Exercise input:
- - -

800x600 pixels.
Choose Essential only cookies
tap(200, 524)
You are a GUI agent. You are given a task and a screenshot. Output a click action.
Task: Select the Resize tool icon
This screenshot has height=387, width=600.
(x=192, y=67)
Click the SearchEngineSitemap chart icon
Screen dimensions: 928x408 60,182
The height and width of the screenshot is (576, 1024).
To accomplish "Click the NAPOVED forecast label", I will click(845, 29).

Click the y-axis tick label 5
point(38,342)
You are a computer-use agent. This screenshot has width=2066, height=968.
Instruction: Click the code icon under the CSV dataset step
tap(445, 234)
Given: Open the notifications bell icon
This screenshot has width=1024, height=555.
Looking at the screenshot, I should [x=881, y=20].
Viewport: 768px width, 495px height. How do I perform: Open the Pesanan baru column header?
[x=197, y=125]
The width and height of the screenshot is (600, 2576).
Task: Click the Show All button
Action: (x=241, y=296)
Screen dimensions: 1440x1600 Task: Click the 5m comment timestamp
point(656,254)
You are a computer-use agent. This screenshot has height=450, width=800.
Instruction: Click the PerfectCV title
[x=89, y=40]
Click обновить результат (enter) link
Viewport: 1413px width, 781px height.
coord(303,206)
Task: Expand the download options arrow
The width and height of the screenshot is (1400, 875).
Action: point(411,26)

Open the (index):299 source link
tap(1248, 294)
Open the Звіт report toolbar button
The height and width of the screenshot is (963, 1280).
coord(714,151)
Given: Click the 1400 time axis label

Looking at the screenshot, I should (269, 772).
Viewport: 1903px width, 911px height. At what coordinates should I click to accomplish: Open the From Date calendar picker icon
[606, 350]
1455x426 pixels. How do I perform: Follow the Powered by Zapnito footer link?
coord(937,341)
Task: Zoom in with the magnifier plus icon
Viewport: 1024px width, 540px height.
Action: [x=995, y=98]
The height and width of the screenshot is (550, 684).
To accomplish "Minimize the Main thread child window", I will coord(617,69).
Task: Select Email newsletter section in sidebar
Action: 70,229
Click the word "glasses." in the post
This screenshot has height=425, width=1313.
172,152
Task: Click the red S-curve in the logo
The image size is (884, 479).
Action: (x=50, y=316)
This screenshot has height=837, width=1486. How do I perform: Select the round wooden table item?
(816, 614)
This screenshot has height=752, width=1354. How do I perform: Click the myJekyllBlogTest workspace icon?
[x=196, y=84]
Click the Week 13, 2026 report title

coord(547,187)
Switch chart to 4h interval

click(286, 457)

- - -

What you need to do: Give every record again, exactly as it appears.

Problem solution:
800x600 pixels.
Choose Essential only cookies
tap(200, 524)
You are a GUI agent. You are given a task and a screenshot. Output a click action.
Task: Select the Resize tool icon
This screenshot has height=387, width=600.
(x=192, y=67)
Click the SearchEngineSitemap chart icon
Screen dimensions: 928x408 60,182
The height and width of the screenshot is (576, 1024).
To accomplish "Click the NAPOVED forecast label", I will click(845, 29).

Click the y-axis tick label 5
point(38,342)
You are a computer-use agent. This screenshot has width=2066, height=968.
Instruction: Click the code icon under the CSV dataset step
tap(445, 234)
Given: Open the notifications bell icon
This screenshot has width=1024, height=555.
Looking at the screenshot, I should [x=881, y=20].
Viewport: 768px width, 495px height. How do I perform: Open the Pesanan baru column header?
[x=197, y=125]
The width and height of the screenshot is (600, 2576).
Task: Click the Show All button
Action: (x=241, y=296)
Screen dimensions: 1440x1600 Task: Click the 5m comment timestamp
point(656,254)
You are a computer-use agent. This screenshot has height=450, width=800.
Instruction: Click the PerfectCV title
[x=89, y=40]
Click обновить результат (enter) link
Viewport: 1413px width, 781px height.
coord(303,206)
Task: Expand the download options arrow
The width and height of the screenshot is (1400, 875).
Action: point(411,26)

Open the (index):299 source link
tap(1248, 294)
Open the Звіт report toolbar button
The height and width of the screenshot is (963, 1280).
coord(714,151)
Given: Click the 1400 time axis label

Looking at the screenshot, I should (269, 772).
Viewport: 1903px width, 911px height. At what coordinates should I click to accomplish: Open the From Date calendar picker icon
[606, 350]
1455x426 pixels. How do I perform: Follow the Powered by Zapnito footer link?
coord(937,341)
Task: Zoom in with the magnifier plus icon
Viewport: 1024px width, 540px height.
Action: [x=995, y=98]
The height and width of the screenshot is (550, 684).
To accomplish "Minimize the Main thread child window", I will coord(617,69).
Task: Select Email newsletter section in sidebar
Action: 70,229
Click the word "glasses." in the post
This screenshot has height=425, width=1313.
172,152
Task: Click the red S-curve in the logo
The image size is (884, 479).
Action: (x=50, y=316)
This screenshot has height=837, width=1486. How do I perform: Select the round wooden table item?
(816, 614)
This screenshot has height=752, width=1354. How do I perform: Click the myJekyllBlogTest workspace icon?
[x=196, y=84]
Click the Week 13, 2026 report title

coord(547,187)
Switch chart to 4h interval

click(286, 457)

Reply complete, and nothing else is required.